Bill of Quantities Under-measured

We have received a Bill of Quantities (NEC3 Option B) to price which is massively under measured.
The client is aware of this and the quantities for payment will change once in contract.

I have a few questions below regarding potential impact of Clause 60 as follows:

Question 1. Under Clause 60.4 would the Employer insist on having the submitted rates re-quoted due to quantity increase / value change if the re-measure exceeds the limits stated within Clause 60.4 bullet points?

Question 2. The quantities may have increased but the rates may not necessarily reduce if the rates are already based on maximum outputs for production per shift and programme requirements / restrictions.
In practical terms how is this dealt with? Assume CE and have to get new quotations or use exisitng rates if agreed with the PM?

Question 3. Clause 60.5 the re-measured work is likely to have an impact on delaying completion so therefore would this probably end up as a compensation event anyway due to additional time / prelims costs?

Any comments would be greatly appreciated.

My views on your queries are as follows.

Q1. The PM (not the Employer) would have to justify as part of his/her assessment (should that be the case) that the Defined Cost per unit was reduced and not increased as per your assumed quotation - if neither applies, the 2nd condition/bullet point of cl. 60.4 is not satisfied and you don’t have a CE in the first place.

Q2. You need to be careful here; as you can see from cl. 60.5, an increase in the total quantities (which does not satisfy the conditions of cl. 60.4) will not be a CE if it does not delay Completion or the Condition stated for a Key Date. So, caution is required about rates remaining the same and the 3rd bullet point of cl. 60.4 (0.5% diff.).

Q3. Yes, correct.

Finally, I draw your attention to: -

  • cl. 11.2 (21) where it is clear that the BoQ can only be changed by an implemented CE or agreed acceleration quotation;
  • cl. 60.6, where the PM can correct mistakes in the BoQ leading to reduced Prices; and
  • cl. 60.7, where the Contractor, when assessing a CE resulting from inconsistency between BoQ and another document, is assumed to have taken the BoQ as correct.

Based on the above and your statement that the BoQ is “massively under measured”, my suggestion is that the BoQ is corrected by the client before you submit your tender and enter the Contract, because otherwise you’ll be walking on thin ice and , at the very least, you’ll spend valuable time and resources fighting over those issues.

Thanks for your reply really appreciated, just a few other queries to your responses if you wouldn’t mind answering as follows:

Q1. The question I have is if the Contractor is happy with the original rates submitted and they don’t want to raise a CE can the the rates be used for the final measure on site for payment? or is it subject to the PM’s assessment due to the quantity change?

General Question. Do all the bullet points within Clause 60.4 have to be satisfied or can just one of the bullet points trigger a CE?

Many thanks

No worries.

Starting from your second/general question, in my view, all the conditions of cl. 60.4 have to be satisfied.

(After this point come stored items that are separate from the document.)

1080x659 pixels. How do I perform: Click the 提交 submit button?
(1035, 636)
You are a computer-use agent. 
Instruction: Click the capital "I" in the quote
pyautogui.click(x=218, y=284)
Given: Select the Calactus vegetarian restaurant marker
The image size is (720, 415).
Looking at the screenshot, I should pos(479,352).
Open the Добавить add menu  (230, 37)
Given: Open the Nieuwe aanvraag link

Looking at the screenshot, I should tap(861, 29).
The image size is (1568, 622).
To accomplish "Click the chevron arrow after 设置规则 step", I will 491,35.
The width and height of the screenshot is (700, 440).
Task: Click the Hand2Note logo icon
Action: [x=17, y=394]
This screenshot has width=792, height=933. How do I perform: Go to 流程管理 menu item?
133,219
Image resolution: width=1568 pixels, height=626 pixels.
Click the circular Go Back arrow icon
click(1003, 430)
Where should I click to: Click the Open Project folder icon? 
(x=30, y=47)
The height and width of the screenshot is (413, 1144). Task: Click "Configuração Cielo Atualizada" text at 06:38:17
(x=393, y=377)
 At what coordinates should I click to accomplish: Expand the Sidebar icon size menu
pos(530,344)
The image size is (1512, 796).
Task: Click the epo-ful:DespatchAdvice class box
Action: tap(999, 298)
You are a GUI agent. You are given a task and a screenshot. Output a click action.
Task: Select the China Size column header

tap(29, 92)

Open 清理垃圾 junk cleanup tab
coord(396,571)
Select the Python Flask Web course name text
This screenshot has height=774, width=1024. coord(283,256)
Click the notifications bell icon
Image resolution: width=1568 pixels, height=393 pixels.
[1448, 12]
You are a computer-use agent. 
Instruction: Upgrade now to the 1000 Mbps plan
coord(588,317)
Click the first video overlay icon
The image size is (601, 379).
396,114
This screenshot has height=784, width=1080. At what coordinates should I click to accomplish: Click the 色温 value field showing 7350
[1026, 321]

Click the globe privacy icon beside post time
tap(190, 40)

With clauses 60.4 and 60.5 in mind, your cannot be paid for an item in the BoQ in excess of 5% of the total of the Prices unless you have a CE.

I admit that it’s not straight forward but think about it this way; if the quantities were exceeded - resulting in breaching the 5% threshold - without:

  • a change in the Works Information instructed (which would constitute a CE under cl. 60.1 (1)) or as a result of any other CE arising;
  • a change in the Defined Cost per unit of quantity (e.g. rates) that would lead to a CE under cl. 60.4;
  • delay impact that would lead to a CE under cl. 60.5; or
  • acceleration agreement, so that the BoQ would be changed,

then that increase would probably be cost neutral to the Contractor.

Thanks for your time and comments Peter greatly appreciated.

No problem at all, I hope it works out. Take care.